Task to carry out -> Print every line of the material exactly.

Data for processing ->
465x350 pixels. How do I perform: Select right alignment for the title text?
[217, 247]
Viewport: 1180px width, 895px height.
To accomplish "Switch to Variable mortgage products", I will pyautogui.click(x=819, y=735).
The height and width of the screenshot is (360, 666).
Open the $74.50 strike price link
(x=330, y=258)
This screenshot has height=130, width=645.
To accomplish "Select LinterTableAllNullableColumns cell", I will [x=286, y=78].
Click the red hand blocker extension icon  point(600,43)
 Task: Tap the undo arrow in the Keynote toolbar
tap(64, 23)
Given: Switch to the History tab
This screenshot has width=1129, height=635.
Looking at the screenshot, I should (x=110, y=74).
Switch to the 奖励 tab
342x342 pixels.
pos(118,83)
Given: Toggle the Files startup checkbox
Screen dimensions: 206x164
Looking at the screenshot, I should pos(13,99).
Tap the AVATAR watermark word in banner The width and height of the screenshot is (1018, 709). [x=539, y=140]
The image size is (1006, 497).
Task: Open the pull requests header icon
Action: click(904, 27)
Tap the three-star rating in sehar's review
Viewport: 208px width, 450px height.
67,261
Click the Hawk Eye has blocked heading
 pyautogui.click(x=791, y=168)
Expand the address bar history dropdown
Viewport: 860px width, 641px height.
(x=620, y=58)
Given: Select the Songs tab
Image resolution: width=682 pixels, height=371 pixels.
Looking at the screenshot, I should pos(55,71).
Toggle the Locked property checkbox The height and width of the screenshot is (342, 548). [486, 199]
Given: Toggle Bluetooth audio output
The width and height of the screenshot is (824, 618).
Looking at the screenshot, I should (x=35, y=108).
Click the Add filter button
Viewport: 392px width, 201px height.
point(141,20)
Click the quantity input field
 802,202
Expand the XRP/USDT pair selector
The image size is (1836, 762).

Result of the exercise ->
465x350 pixels. How do I perform: Select right alignment for the title text?
[217, 247]
Viewport: 1180px width, 895px height.
To accomplish "Switch to Variable mortgage products", I will pyautogui.click(x=819, y=735).
The height and width of the screenshot is (360, 666).
Open the $74.50 strike price link
(x=330, y=258)
This screenshot has height=130, width=645.
To accomplish "Select LinterTableAllNullableColumns cell", I will [x=286, y=78].
Click the red hand blocker extension icon  point(600,43)
 Task: Tap the undo arrow in the Keynote toolbar
tap(64, 23)
Given: Switch to the History tab
This screenshot has width=1129, height=635.
Looking at the screenshot, I should (x=110, y=74).
Switch to the 奖励 tab
342x342 pixels.
pos(118,83)
Given: Toggle the Files startup checkbox
Screen dimensions: 206x164
Looking at the screenshot, I should pos(13,99).
Tap the AVATAR watermark word in banner The width and height of the screenshot is (1018, 709). [x=539, y=140]
The image size is (1006, 497).
Task: Open the pull requests header icon
Action: click(904, 27)
Tap the three-star rating in sehar's review
Viewport: 208px width, 450px height.
67,261
Click the Hawk Eye has blocked heading
 pyautogui.click(x=791, y=168)
Expand the address bar history dropdown
Viewport: 860px width, 641px height.
(x=620, y=58)
Given: Select the Songs tab
Image resolution: width=682 pixels, height=371 pixels.
Looking at the screenshot, I should pos(55,71).
Toggle the Locked property checkbox The height and width of the screenshot is (342, 548). [486, 199]
Given: Toggle Bluetooth audio output
The width and height of the screenshot is (824, 618).
Looking at the screenshot, I should (x=35, y=108).
Click the Add filter button
Viewport: 392px width, 201px height.
point(141,20)
Click the quantity input field
 802,202
Expand the XRP/USDT pair selector
The image size is (1836, 762).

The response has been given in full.